Cleveland Clinic Offers Patients Ready Access to Personal Health Data with Apple Health Records
Cleveland Clinic has joined the growing ranks of health systems and hospitals to make patient personal health data available via the Apple Health Records app. Though not among the initial handful of health systems to first adopt the Apple Health Records service when it launched earlier this year, considering that Cleveland Clinic has a long history of being an innovation leader, it's little surprise that the forward-thinking organization has now embraced the technology.
The move will improve patient access to health data - a key element in patient engagement strategies, as it is known that patients who are more knowledgeable and better informed about their own unique health data are more engaged with their care and more likely to keep up with their treatment plans.
"When patients have direct access to their personal health information, they have the opportunity to live healthier lives," said Cleveland Clinic Chief Medical Information Officer Amy Merlino. "They are able to track important health factors, such as weight or cholesterol or blood sugar, to determine their own personal trends over time. They are able to easily see a combined view of their information from multiple health systems, as well as have the ability to share their healthcare history with other providers."
The app - available on iOS devices - functions in a similar fashion to a personal health record (PHR), allowing patients to aggregate all of their health data from multiple sources into one convenient application. By making patient data available to patients directly from their smartphones, Cleveland Clinic is giving patients more ownership of their own health records.
In addition, Cleveland Clinic patients can also access their personal health data via Cleveland Clinic's version of the Epic MyChart app, meaning that there are now multiple pathways for patients to access their important health information digitally.
Enhancing Relationships with Patients
One of the beauties of Apple Health Records is that patients can share their medical information with relevant stakeholders - including family caregivers as well as other healthcare providers - as they see fit. Though this functionality was previously available via Cleveland Clinic's MyChart patient portals, according to Cleveland Clinic Medical Director of Digital Health, Peter Rasmussen, making health data available via Health Records is simpler and more intuitive for patients who already own an iOS device.

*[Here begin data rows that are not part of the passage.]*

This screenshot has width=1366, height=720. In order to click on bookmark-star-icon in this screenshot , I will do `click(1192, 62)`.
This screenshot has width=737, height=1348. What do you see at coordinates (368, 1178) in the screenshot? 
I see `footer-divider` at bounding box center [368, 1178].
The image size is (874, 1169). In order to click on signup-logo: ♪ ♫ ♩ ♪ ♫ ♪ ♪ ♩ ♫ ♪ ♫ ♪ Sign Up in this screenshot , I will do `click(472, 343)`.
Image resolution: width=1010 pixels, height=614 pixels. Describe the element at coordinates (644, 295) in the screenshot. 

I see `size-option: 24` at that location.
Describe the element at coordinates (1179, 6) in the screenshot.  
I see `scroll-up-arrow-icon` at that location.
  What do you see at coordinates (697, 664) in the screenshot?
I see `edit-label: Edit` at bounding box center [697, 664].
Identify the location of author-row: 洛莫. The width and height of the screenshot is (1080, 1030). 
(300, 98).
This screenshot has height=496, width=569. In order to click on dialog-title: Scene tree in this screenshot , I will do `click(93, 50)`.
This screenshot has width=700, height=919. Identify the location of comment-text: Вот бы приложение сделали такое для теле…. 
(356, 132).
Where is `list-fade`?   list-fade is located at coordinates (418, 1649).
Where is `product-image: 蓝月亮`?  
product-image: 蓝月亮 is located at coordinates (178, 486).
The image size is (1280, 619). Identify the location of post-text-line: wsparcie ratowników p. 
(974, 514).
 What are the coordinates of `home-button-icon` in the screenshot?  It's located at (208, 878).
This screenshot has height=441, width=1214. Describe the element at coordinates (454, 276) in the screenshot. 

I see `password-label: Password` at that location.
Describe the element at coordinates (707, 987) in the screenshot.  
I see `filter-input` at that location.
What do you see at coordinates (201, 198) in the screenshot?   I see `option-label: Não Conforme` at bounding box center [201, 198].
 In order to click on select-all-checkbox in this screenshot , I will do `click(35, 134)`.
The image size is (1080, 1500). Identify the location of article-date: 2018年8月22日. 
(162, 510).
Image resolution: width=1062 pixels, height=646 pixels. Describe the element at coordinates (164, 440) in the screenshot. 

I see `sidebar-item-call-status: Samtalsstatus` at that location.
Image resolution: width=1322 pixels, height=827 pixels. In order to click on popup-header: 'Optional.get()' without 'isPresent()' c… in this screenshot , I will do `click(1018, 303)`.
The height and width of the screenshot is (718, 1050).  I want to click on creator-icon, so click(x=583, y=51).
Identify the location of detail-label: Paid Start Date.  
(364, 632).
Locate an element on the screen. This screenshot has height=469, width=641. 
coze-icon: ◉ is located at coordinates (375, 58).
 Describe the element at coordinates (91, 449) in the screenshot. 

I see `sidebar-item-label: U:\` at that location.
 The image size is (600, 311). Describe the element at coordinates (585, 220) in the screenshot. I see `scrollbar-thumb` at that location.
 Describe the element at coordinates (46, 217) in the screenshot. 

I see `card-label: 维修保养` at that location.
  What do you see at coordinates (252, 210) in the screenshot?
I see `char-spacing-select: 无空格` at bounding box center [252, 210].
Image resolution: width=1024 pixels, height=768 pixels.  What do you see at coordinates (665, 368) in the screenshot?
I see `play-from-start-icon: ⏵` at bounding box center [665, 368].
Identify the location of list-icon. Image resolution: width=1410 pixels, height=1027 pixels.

"Access to one's own medical records is a crucial part of the digital transformation taking place in healthcare today, and enhances our relationship with our patients," said Rasmussen. "Our goal is to make that access as easy, convenient and useful as possible, placing patients firmly in the center of their own health data."
Both MyChart and Health Records allow patients to view their personal health information, including allergies, conditions, immunizations, lab results, medications, procedures, and vitals, while also helping them to organize this information - which may come from multiple institutions - into one view. Patients will also receive notifications when their data is updated.
When synced together, the MyChart and Health Records apps will also let iPhone users view upcoming and past appointments, physician notes, and details about hospital admissions. In addition, patients are able to schedule appointments, request prescription refills, and message their providers.
According to a KLAS report published in May 2018, most of Apple's early adopters of Health Records said they are optimistic about the app's ability to optimize health data access and patient engagement. Two-thirds said that Health Records will improve patient empowerment, and 60% said they think positive impacts may become apparent as little as six months following adoption.
"Immediately, Health Records is expected to help solve the intractable challenge of interoperability by allowing iPhone users to store their health records on a device that is already omnipresent in their lives," the KLAS report noted. "This convenience is expected to increase patient satisfaction and also engender in patients an expanding sense of self-ownership and self-involvement in their own care."
Cleveland Clinic - which includes more than 3,600 physicians and 1,400 nurses across 140 medical specialties and subspecialties - joins UC Irvine Health, Omni Dermatology, Mission Health, Kreptowski Family Practice, Innovative Express Care SC, and 76 other institutions in working with Apple to allow patients to access EHR data through the Health Records feature.
There are more than 2,000 hospital-based health systems operating in the US today. According to the KLAS report, the key to Apple's success in this field will be its ability to scale - but to do so, it will need to leverage connections throughout the health IT space.
"In order to reach more than one-third of [US hospital-based health systems], Apple will need to expand to EMR vendors beyond their current partners (athenahealth, Cerner, and Epic)," the report concluded. "In terms of capabilities, participants say that being able to upload data back into the EMR will be vital and that eventually Health Records' data model will need to support more detailed data than the C-CDA data elements handled today."